Keep it non-technical and actionable."""

Enterprise Considerations

Content Filtering

Azure OpenAI includes built-in content filters for:

Hate speech
Sexual content
Violence
Self-harm

You can configure filter sensitivity levels per deployment.

Rate Limiting and Quotas

Throughput is measured in tokens per minute (TPM). Default quotas:

GPT-3.5 Turbo: 120K TPM
Text-davinci-003: 120K TPM

For higher limits, request quota increases through Azure support.

Cost Management

Pricing is per 1,000 tokens:

GPT-3.5 Turbo: ~$0.002 per 1K tokens
Text-davinci-003: ~$0.02 per 1K tokens

Build cost tracking into your applications:

response = openai.Completion.create(engine="gpt35", prompt=prompt, max_tokens=500)

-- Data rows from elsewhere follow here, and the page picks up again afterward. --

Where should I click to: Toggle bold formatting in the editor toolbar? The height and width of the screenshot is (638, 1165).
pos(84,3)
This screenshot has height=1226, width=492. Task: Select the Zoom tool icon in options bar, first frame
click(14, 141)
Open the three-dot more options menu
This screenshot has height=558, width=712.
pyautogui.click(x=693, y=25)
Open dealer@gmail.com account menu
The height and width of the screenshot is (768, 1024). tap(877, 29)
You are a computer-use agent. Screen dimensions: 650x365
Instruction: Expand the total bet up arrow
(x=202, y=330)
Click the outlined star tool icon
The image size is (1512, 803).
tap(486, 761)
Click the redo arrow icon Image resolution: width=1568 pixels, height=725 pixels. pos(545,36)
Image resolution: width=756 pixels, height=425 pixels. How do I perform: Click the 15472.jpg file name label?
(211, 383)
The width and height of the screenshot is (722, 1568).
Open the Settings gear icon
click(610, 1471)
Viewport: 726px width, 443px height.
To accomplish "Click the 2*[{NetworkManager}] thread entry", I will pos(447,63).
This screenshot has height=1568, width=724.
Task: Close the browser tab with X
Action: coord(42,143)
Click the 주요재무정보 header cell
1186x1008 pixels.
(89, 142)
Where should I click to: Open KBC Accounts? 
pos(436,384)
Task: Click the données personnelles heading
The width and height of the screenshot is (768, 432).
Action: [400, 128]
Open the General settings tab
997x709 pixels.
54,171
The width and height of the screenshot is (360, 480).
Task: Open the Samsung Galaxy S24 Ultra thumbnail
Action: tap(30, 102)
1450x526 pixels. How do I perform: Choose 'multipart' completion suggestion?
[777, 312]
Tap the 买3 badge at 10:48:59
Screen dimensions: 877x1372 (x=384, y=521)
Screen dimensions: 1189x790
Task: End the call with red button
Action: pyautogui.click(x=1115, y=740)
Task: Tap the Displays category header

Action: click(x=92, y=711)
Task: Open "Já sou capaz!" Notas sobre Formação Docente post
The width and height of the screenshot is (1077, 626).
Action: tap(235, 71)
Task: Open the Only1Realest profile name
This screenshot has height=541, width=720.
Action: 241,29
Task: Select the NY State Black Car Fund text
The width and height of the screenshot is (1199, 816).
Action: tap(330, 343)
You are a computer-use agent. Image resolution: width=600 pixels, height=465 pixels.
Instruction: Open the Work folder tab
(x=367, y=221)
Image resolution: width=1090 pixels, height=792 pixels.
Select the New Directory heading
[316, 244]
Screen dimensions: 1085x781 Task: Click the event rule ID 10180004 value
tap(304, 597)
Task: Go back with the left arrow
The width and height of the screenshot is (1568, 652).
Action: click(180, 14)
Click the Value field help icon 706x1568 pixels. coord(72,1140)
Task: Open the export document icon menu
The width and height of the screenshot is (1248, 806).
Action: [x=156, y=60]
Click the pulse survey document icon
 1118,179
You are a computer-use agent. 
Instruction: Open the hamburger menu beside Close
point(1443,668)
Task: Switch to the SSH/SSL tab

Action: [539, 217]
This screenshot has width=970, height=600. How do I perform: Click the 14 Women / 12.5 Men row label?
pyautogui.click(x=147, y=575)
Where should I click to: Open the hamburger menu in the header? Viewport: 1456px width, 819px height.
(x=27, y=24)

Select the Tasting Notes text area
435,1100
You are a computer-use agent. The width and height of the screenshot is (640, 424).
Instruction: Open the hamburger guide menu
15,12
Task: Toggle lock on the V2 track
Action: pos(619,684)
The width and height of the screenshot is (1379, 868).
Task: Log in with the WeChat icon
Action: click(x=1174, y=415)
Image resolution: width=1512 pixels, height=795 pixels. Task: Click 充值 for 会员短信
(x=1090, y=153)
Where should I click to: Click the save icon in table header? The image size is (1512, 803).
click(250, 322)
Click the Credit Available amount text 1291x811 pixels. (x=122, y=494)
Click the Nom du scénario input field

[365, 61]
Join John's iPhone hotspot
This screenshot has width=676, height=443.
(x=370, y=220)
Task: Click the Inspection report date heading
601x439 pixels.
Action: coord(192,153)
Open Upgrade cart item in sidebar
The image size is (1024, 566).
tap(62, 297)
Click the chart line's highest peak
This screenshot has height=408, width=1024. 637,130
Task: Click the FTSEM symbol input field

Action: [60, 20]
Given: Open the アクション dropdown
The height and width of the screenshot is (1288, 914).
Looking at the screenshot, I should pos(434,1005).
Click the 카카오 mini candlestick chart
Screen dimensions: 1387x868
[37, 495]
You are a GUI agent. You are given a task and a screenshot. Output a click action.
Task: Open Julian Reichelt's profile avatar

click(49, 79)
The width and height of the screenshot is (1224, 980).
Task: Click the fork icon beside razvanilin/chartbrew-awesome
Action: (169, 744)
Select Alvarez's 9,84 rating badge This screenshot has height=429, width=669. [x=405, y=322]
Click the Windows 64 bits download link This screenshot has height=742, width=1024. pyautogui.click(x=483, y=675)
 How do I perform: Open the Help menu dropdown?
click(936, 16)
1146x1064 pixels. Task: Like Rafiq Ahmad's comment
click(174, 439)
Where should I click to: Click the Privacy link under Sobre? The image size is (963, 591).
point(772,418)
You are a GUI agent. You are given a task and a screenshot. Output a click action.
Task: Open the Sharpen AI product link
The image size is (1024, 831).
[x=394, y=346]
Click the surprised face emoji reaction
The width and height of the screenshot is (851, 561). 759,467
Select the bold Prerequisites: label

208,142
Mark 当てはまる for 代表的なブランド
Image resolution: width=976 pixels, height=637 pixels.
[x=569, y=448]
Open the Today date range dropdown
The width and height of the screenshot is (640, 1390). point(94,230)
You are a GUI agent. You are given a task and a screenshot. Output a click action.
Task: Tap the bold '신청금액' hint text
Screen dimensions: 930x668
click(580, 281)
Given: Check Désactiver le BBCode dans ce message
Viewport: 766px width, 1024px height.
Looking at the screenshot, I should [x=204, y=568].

tokens_used = response['usage']['total_tokens']
estimated_cost = tokens_used * 0.002 / 1000

# Log for cost tracking
logger.info(f"Request used {tokens_used} tokens, estimated cost: ${estimated_cost:.4f}")

What’s Coming: ChatGPT

Microsoft confirmed ChatGPT will be added to Azure OpenAI Service “soon.” This will enable:

Multi-turn conversations
System prompts for persona control
Better instruction following

When it lands, we’ll be able to build ChatGPT-like experiences within our enterprise applications, with all the security and compliance benefits of Azure.

My Recommendations

Apply for access now - The waitlist is growing; get in queue
Start with RAG patterns - Don’t let GPT hallucinate; ground it in your data
Build cost tracking early - Token costs add up at scale
Use content filtering - Don’t ship without appropriate guardrails
Monitor and iterate - Prompt engineering is an ongoing process

This is a pivotal moment. The technology that powered ChatGPT is now available for enterprise applications, with the security posture our organizations require. The question isn’t whether to use it, but how.